From a financial perspective, SolGold's market capitalisation prior to the acquisition was approximately £1.1 billion, based on the offer price of 28 pence per share. The company had been navigating a challenging capital structure, with a cash balance that was reportedly dwindling and a significant funding gap for the Cascabel project. The acquisition by JCHK effectively eliminates the immediate funding risk for shareholders, as the cash offer provides a clear exit strategy. However, it also raises concerns about the future direction of the project, including potential changes in management and operational strategy under JCHK's ownership.

In terms of valuation, the acquisition price of 28 pence per share values SolGold at a premium compared to its recent trading history, which had seen shares fluctuating around the 20 pence mark prior to the announcement. This valuation can be contrasted with direct peers such as CSE: GCM (GCM Mining Corp.) and TSXV: AAG (Anglo Asian Mining PLC), which have been trading at EV/EBITDA multiples of approximately 5.0x and 4.5x, respectively. While SolGold's acquisition price reflects a premium, it is essential to consider the intrinsic value of the Cascabel project, which has yet to be fully realised. The project has an estimated resource of 8.8 million ounces of gold equivalent, and its future development will depend heavily on JCHK's strategic priorities and capital allocation.

The execution record of SolGold has been mixed, with previous management facing criticism for delays in project development and funding. The transition to JCHK's leadership may bring about a more decisive operational strategy, but it also introduces uncertainty regarding the continuity of existing plans for the Cascabel project. The resignation of several board members, including key figures such as Nicholas Mather, raises questions about the company's governance and strategic direction moving forward. Stakeholders will be watching closely to see how JCHK integrates SolGold's operations and whether it can expedite the development timeline for Cascabel.
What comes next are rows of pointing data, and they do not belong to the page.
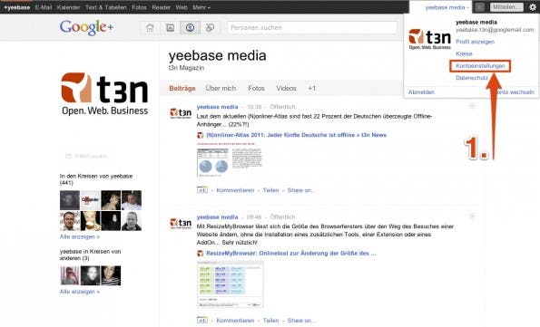Viewport: 540px width, 327px height.
Task: Click the +1 button under first post
Action: coord(202,190)
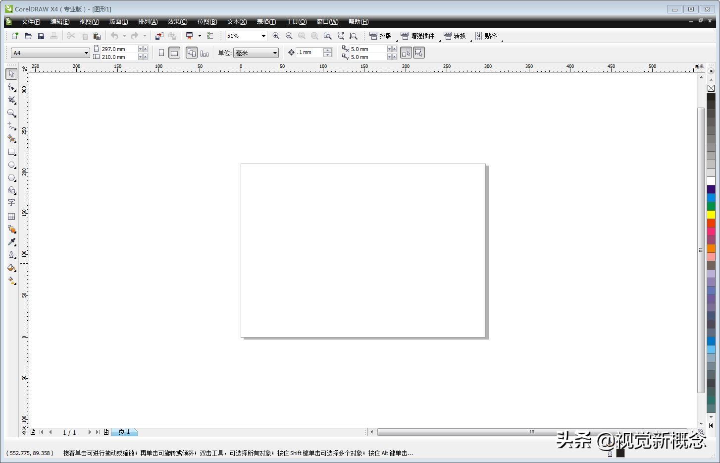Select the Table tool
Viewport: 720px width, 463px height.
11,216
A specific risk highlighted by this acquisition is the potential for changes in project focus or investment priorities under JCHK's ownership. While the infusion of capital from the acquisition mitigates immediate funding concerns, there is a risk that JCHK may prioritize its existing operations or other projects over Cascabel, which could delay its development and impact future valuations. Additionally, the geopolitical landscape in Ecuador, including regulatory and permitting challenges, remains a concern that could affect project timelines and costs.

Looking ahead, the next measurable catalyst for SolGold shareholders will be the completion of the settlement process for the acquisition, expected by March 18, 2026. This will mark the final step in the transition to JCHK's ownership and will provide clarity on the future direction of the Cascabel project. Investors will be keen to see how JCHK communicates its plans for the asset and whether it will maintain the momentum built by SolGold in advancing the project.

In conclusion, the announcement of the acquisition by JCHK is classified as significant, as it fundamentally alters the ownership structure and operational control of SolGold. While it provides immediate liquidity to shareholders and mitigates funding risks, it also introduces uncertainty regarding the future development of the Cascabel project. The valuation at which the acquisition was made reflects a premium, but the real test will be how JCHK navigates the complexities of project development in Ecuador. The transition marks a critical juncture for SolGold, and stakeholders will be closely monitoring the integration process and subsequent strategic decisions made by JCHK.